Boules de neige en bouquet et jetée de roses

Boules de neige en bouquet et jetée de roses, aquarelle, 160 x 90 cm, collection particulière

Titre attribué. Don de l’auteur à sa famille, Roubaix, vers 1930.

Il s’agit probablement en haut de boules de neige (Viburnum opulus), représentées en grappes légères, presque cotonneuses, et arrangées en en fier bouquet. La composition les juxtapose à un premier plan de roses plus lourdes et denses, débordant en cascade d’une hotte, et qui, dans un long mouvement, gagnent individuellement le sol où elles fanent. Le tableau recèle ainsi un jeu d’équilibre vertical/horizontal : les boules s’élèvent, presque vaporeuses, tandis que les roses s’étalent vers le bas, ancrant la scène dans la matérialité. Le panier tressé renforce l’idée de nature cueillie, domestiquée mais encore fraîche et vivante. La rose évoque la beauté fragile et passagère, tandis que la boule de neige  renvoie à l’abondance, par ses formes sphériques pleines. L’ œuvre s’inscrit dans l’héritage flamand de la composition florale abondante, par sa palette douce dans la vogue du romantisme floral du XIXe siècle, et l’usage de tons clairs et diffus, atmosphériques, évoque une approche impressionniste transposée à l’aquarelle.

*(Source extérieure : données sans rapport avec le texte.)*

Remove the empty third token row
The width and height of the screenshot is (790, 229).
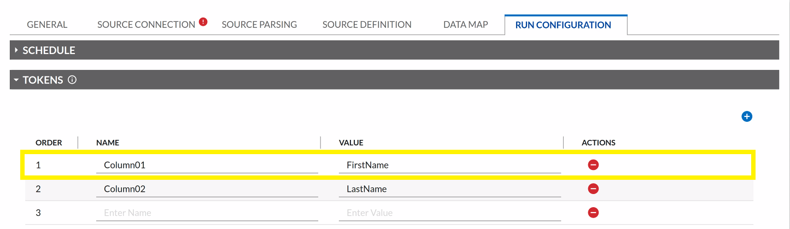point(593,213)
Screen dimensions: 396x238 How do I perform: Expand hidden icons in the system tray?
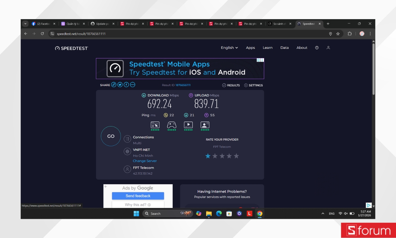(x=322, y=214)
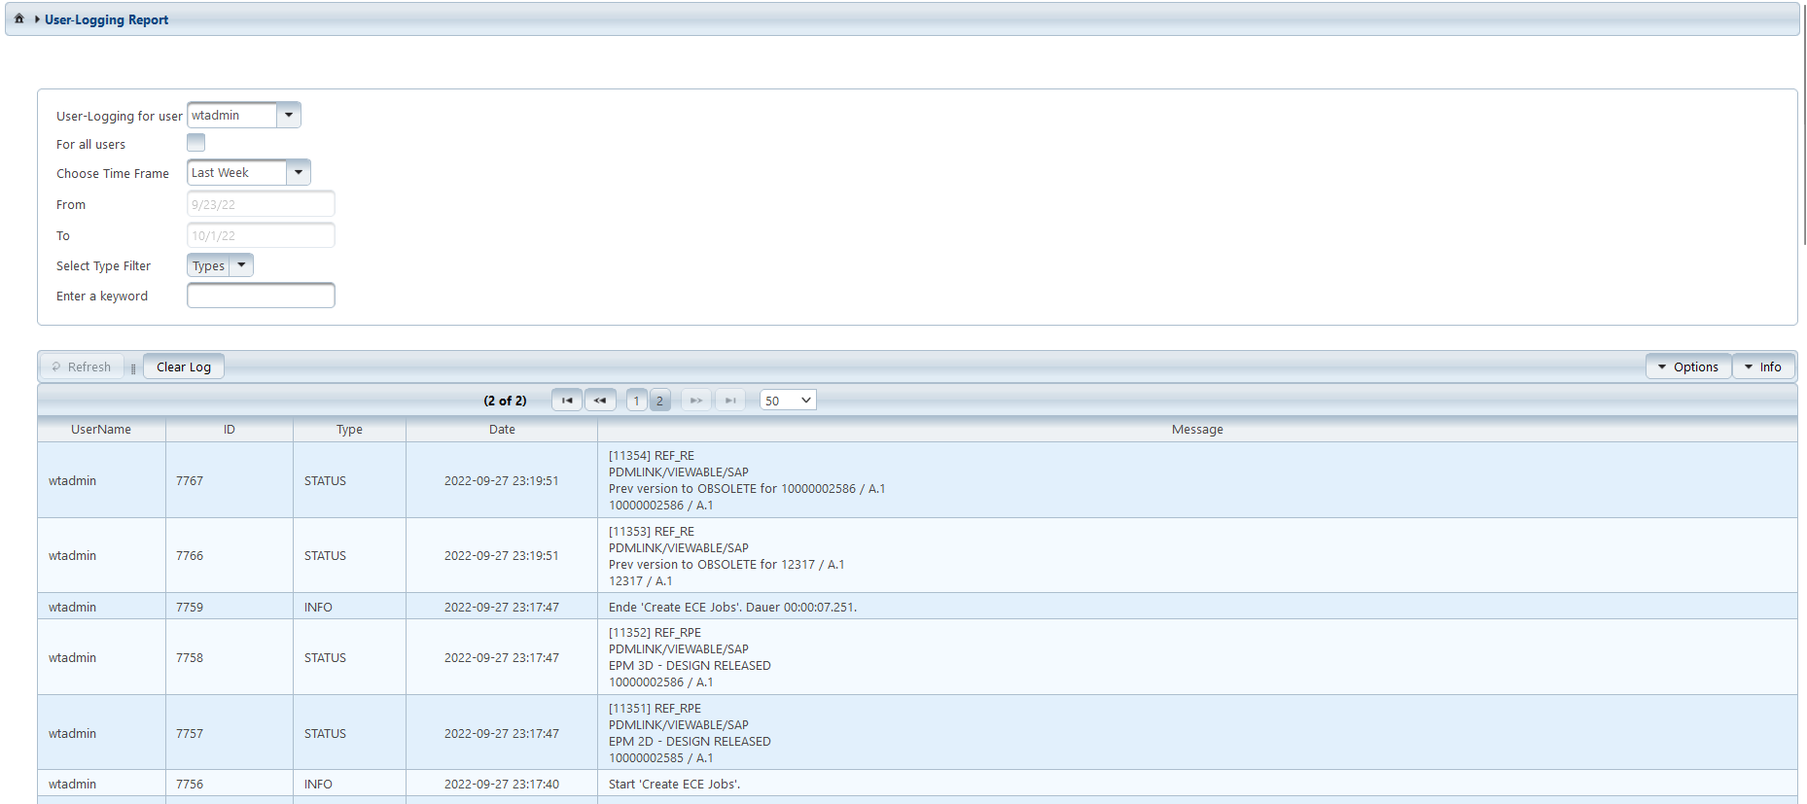The image size is (1807, 804).
Task: Enable the For all users checkbox
Action: tap(196, 143)
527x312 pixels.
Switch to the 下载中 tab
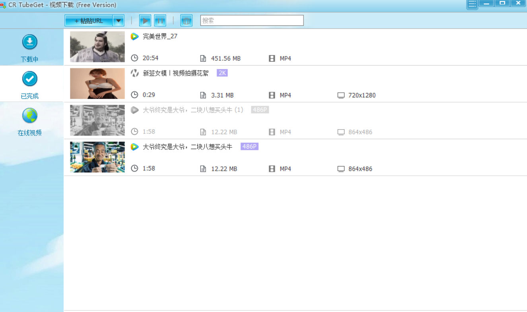[30, 48]
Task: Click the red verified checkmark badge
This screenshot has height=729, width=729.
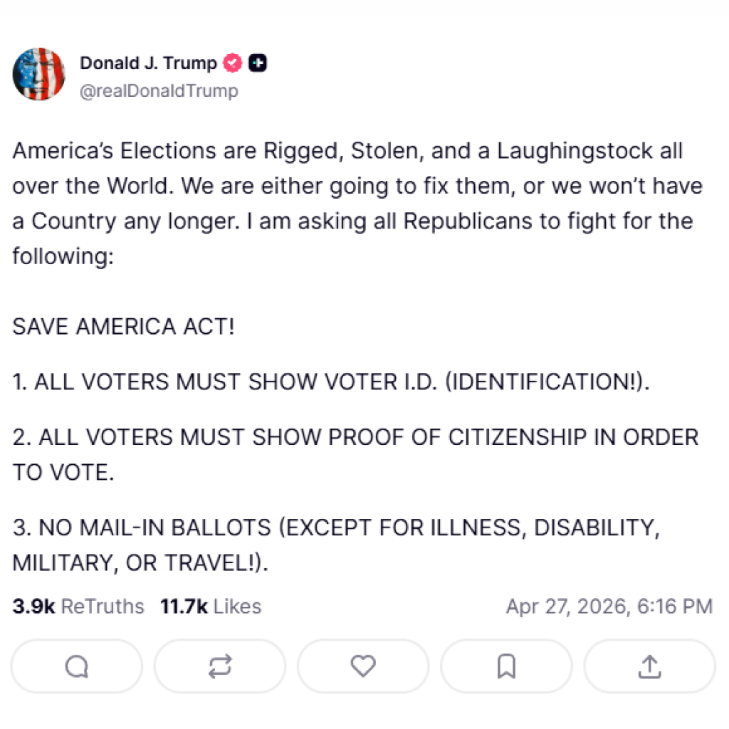Action: point(234,63)
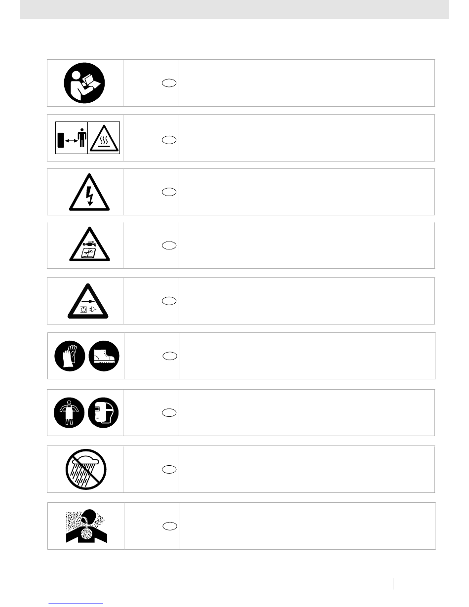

Malgré l’affadissement des tons dûs à l’exposition prolongée de l’aquarelle, il apparait que l’artiste a utilisé une palette dominante de blancs nacrés et de tons pastel, roses très pâles, verts grisés, beiges doux. Les ombres et les feuilles sont traitées en tons atténués de violet et brun, ce qui donne une atmosphère feutrée et délicate. La lumière est diffuse, presque poudrée, ce qui confère à l’ensemble une impression de fragilité éphémère. Le lavis, le jeu des réserves et le fondu propres à l’aquarelle participent à cette impression de rêve et de légèreté.

L’ensemble forme, dans un contraste subtil entre plénitude et fragilité, une méditation visuelle sur l’éphémère : abondance de vie et imminence de la fanaison. Ce thème de la vanité florale discrète, sans crâne ou sablier, beauté de la nature, éblouissante, mais vouée à s’éteindre, est central dans l’œuvre de Mathilde Delattre. L’artiste, « reléguée » dans sa reconnaissance à l’aquarelle – alors que la monumentalité des huiles reste encore souvent un domaine « réservé » aux hommes – évolue dans ce médium de l’intime, de la sensibilité et de la délicatesse. L’œuvre témoigne d’une volonté de fusionner l’étude florale et la poésie picturale : ni simple nature morte, ni simple étude scientifique, mais un objet décoratif raffiné qui invite à la contemplation.